* [EXERCISE OBJECTIVE]
Going line by line through the records below, write out everything starting with the line containing "Viewport: 725px width, 423px height." and going on through the line containing "Open callmerabbit99's user profile name", exactly and inclusively. Pictures do not go in.

# # #

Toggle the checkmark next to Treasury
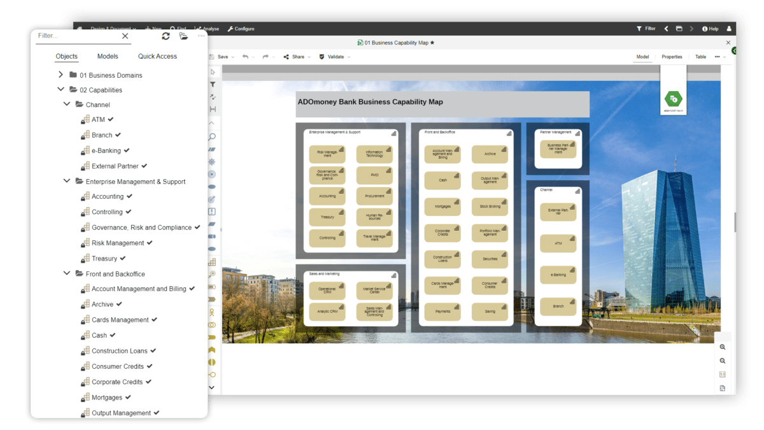The height and width of the screenshot is (430, 764). point(123,258)
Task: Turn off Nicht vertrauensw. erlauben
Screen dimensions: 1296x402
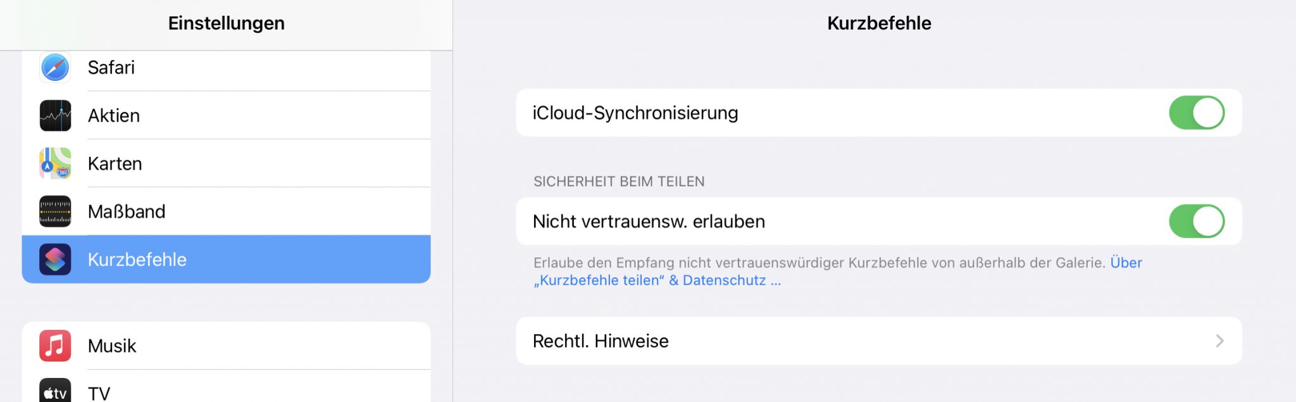Action: coord(1197,221)
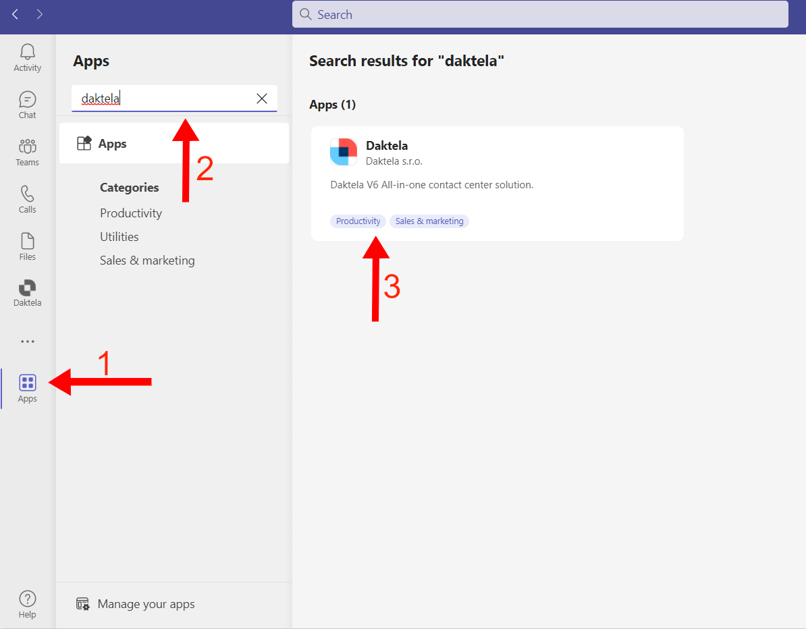Go to the Teams section

click(x=27, y=152)
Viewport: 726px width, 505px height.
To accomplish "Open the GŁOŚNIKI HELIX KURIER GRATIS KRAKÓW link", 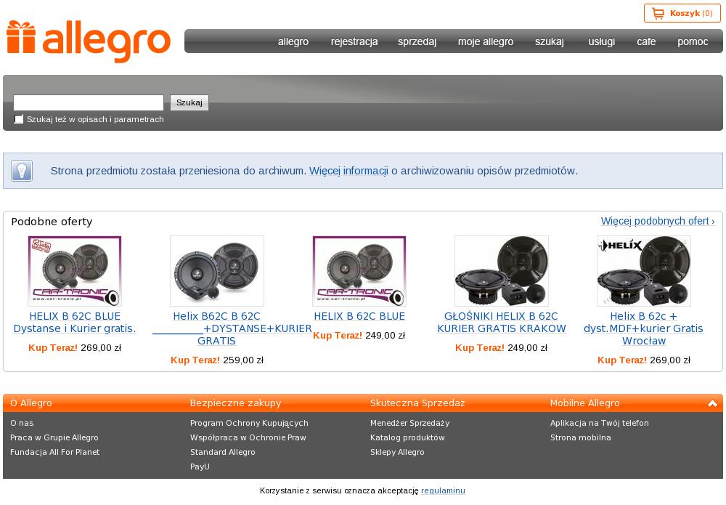I will click(x=502, y=323).
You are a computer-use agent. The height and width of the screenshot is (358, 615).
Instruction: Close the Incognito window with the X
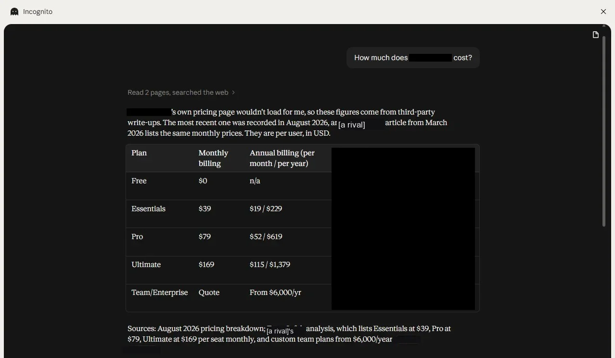(603, 12)
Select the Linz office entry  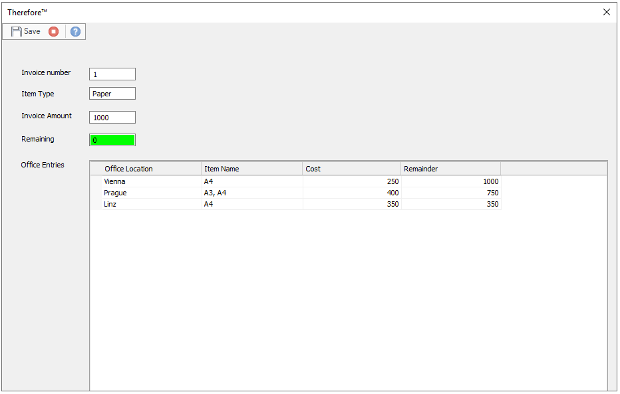110,204
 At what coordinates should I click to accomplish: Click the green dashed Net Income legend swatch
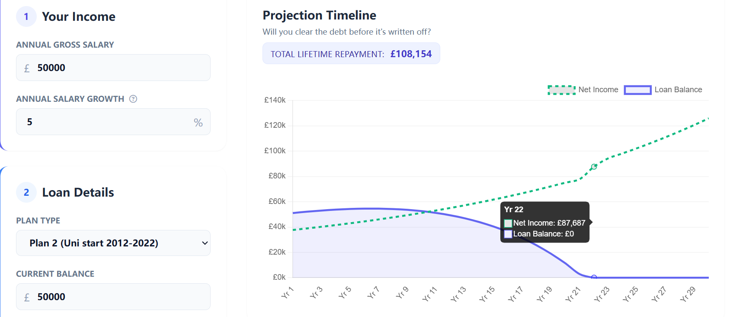tap(561, 90)
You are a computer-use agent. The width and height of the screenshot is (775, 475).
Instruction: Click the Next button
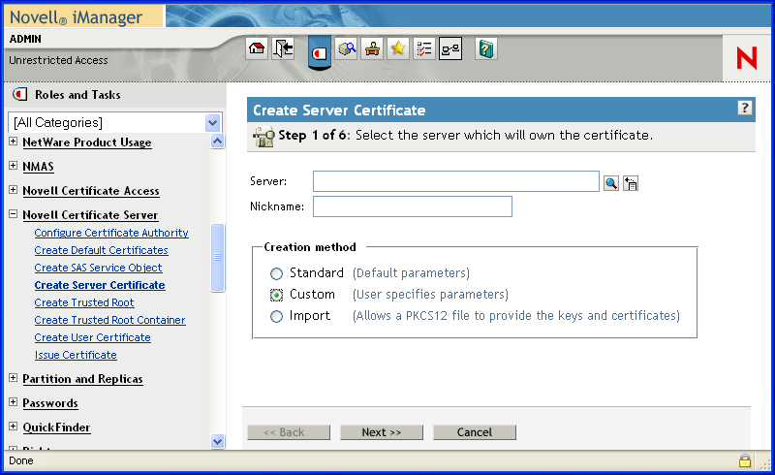pos(381,432)
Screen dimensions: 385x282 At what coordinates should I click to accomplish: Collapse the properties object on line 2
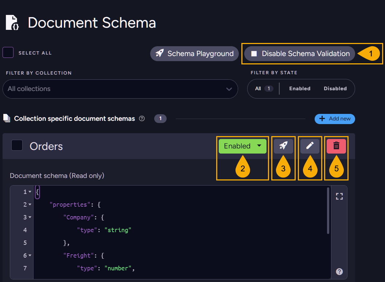click(30, 204)
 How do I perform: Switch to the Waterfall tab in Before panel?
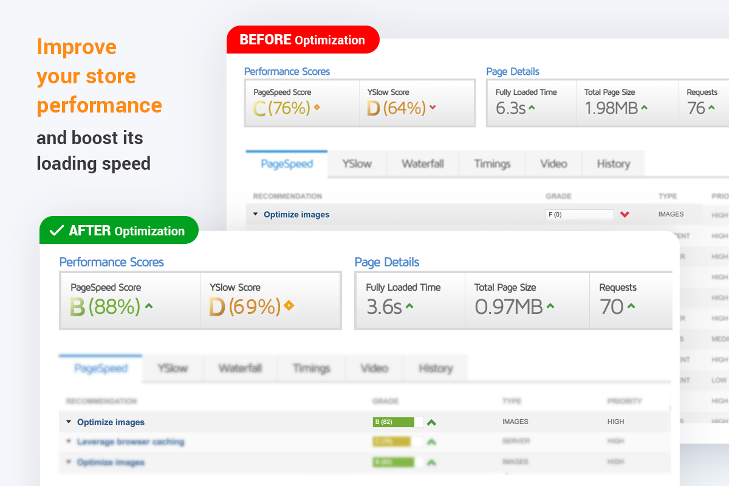tap(422, 164)
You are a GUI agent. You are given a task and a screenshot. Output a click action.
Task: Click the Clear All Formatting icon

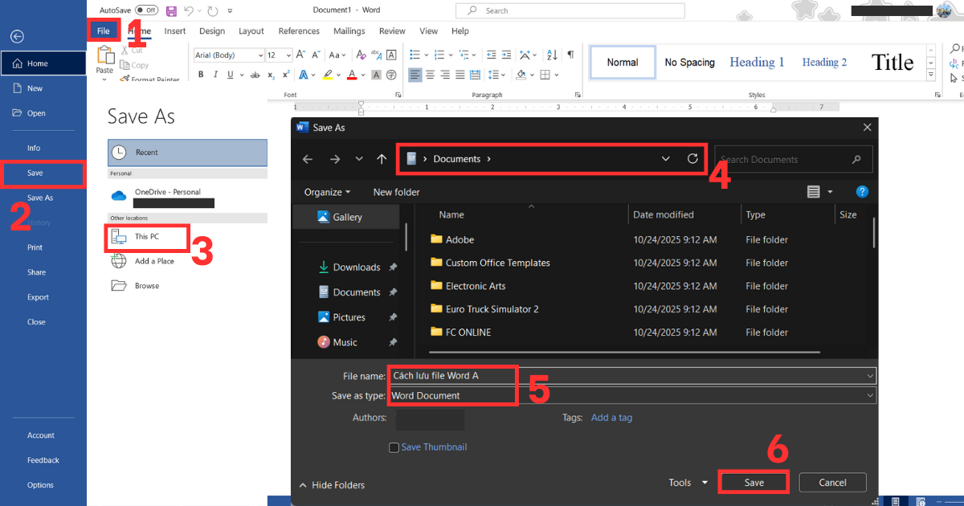tap(360, 54)
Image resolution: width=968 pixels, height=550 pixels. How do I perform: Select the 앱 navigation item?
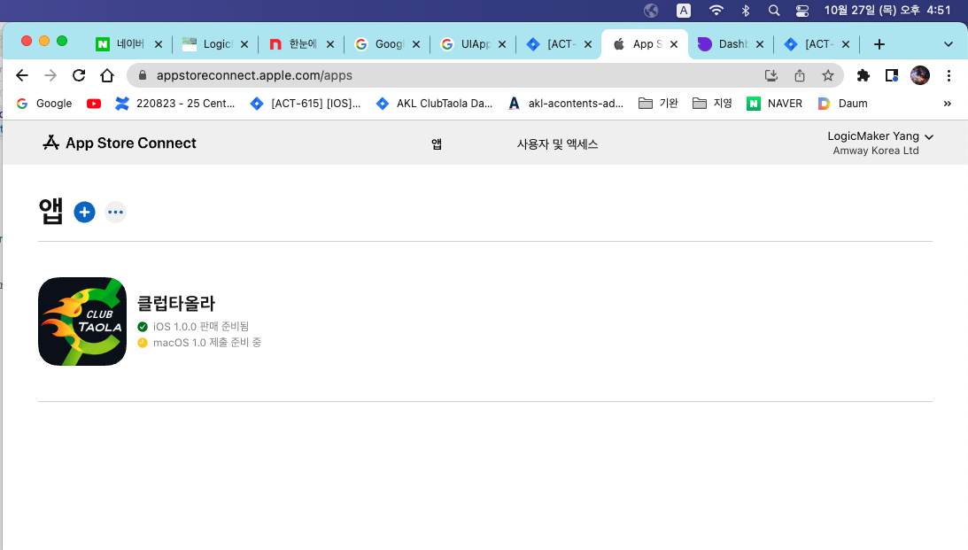(437, 143)
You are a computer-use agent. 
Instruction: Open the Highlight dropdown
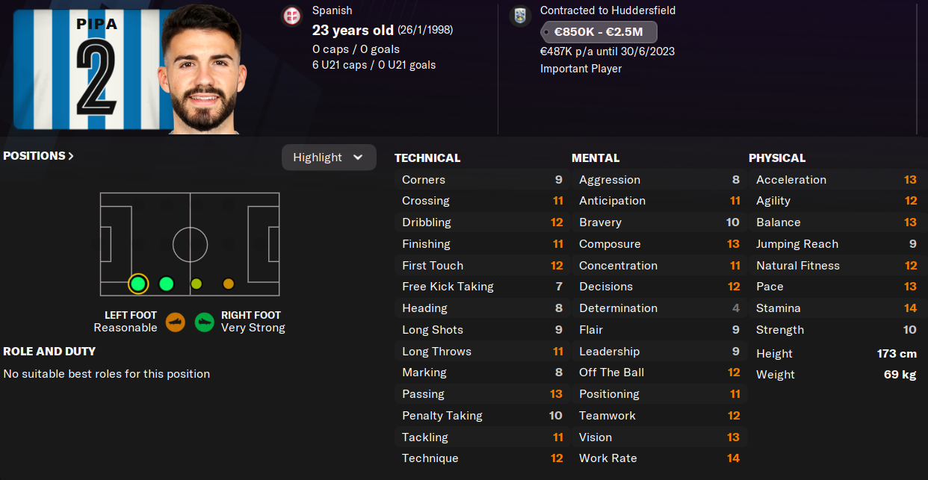[329, 158]
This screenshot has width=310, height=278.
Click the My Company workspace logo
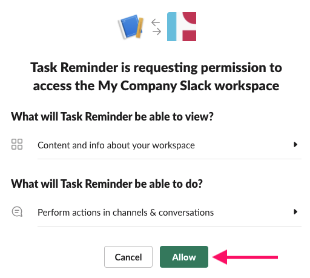[x=182, y=27]
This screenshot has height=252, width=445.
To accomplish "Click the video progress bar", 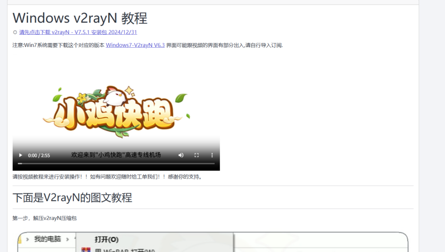I will [116, 163].
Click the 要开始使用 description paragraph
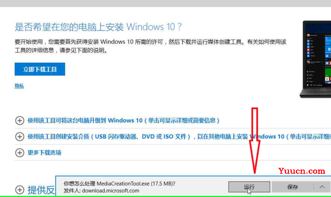 tap(151, 46)
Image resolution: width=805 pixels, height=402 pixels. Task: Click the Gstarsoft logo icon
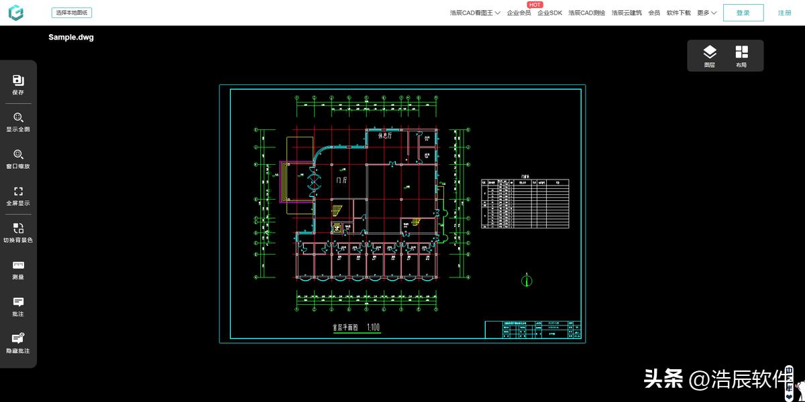[15, 13]

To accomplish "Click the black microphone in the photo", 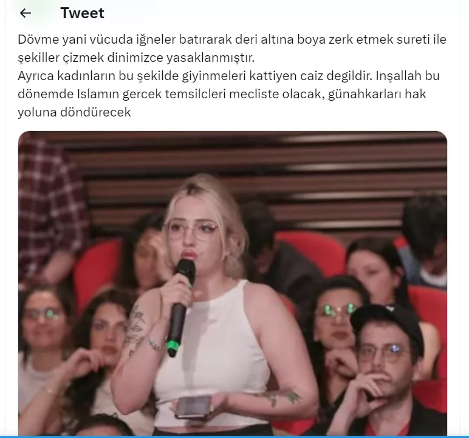I will point(180,307).
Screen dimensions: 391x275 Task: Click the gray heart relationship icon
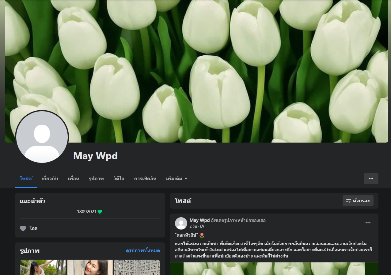click(23, 228)
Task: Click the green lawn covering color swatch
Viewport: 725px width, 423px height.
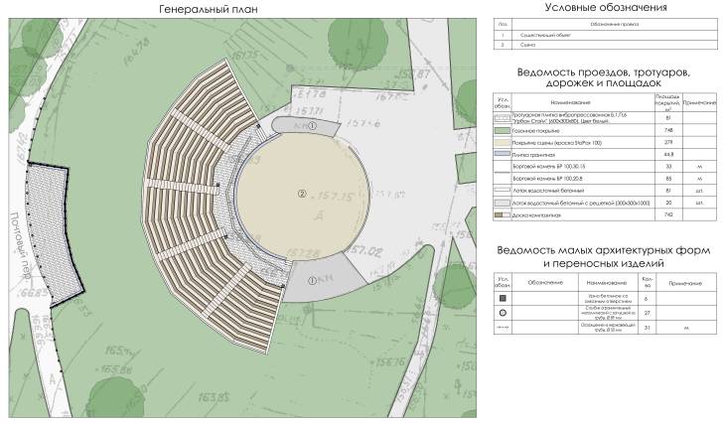Action: point(505,130)
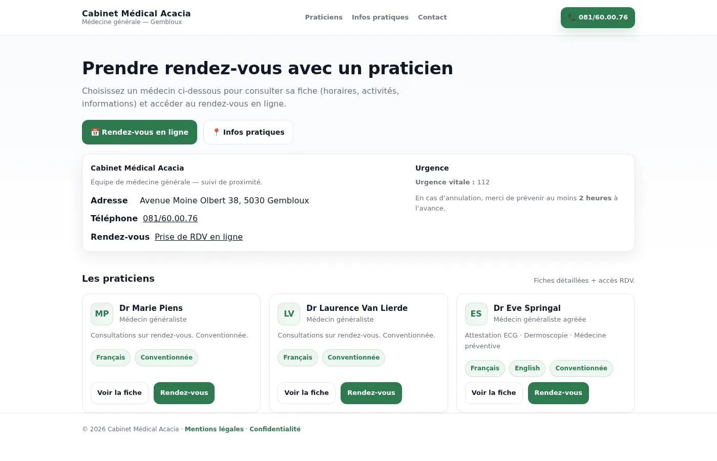Click the calendar icon on "Rendez-vous en ligne"
Viewport: 717px width, 461px height.
pyautogui.click(x=95, y=132)
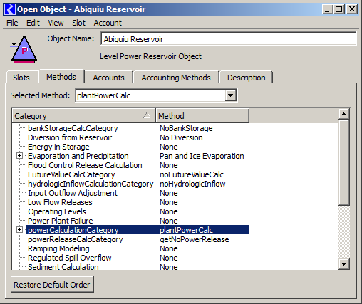Open the Account menu
The height and width of the screenshot is (304, 362).
[108, 23]
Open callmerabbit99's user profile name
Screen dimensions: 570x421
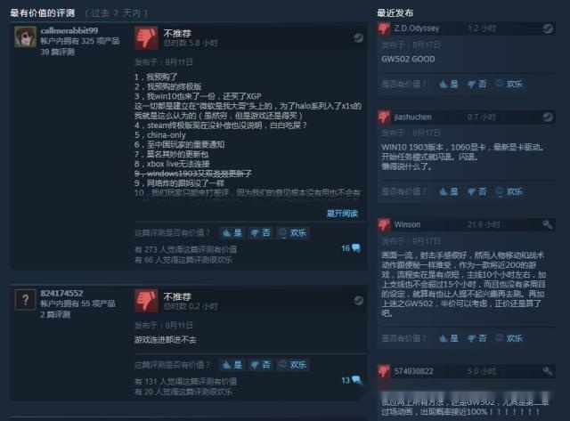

# # #

* [OUTPUT FOR THIS EXERCISE]
Viewport: 725px width, 423px height.
Action: point(505,130)
Click the calendar icon on "Rendez-vous en ligne"
Viewport: 717px width, 461px height.
pyautogui.click(x=95, y=132)
Open the Account menu
The height and width of the screenshot is (304, 362).
[108, 23]
Open callmerabbit99's user profile name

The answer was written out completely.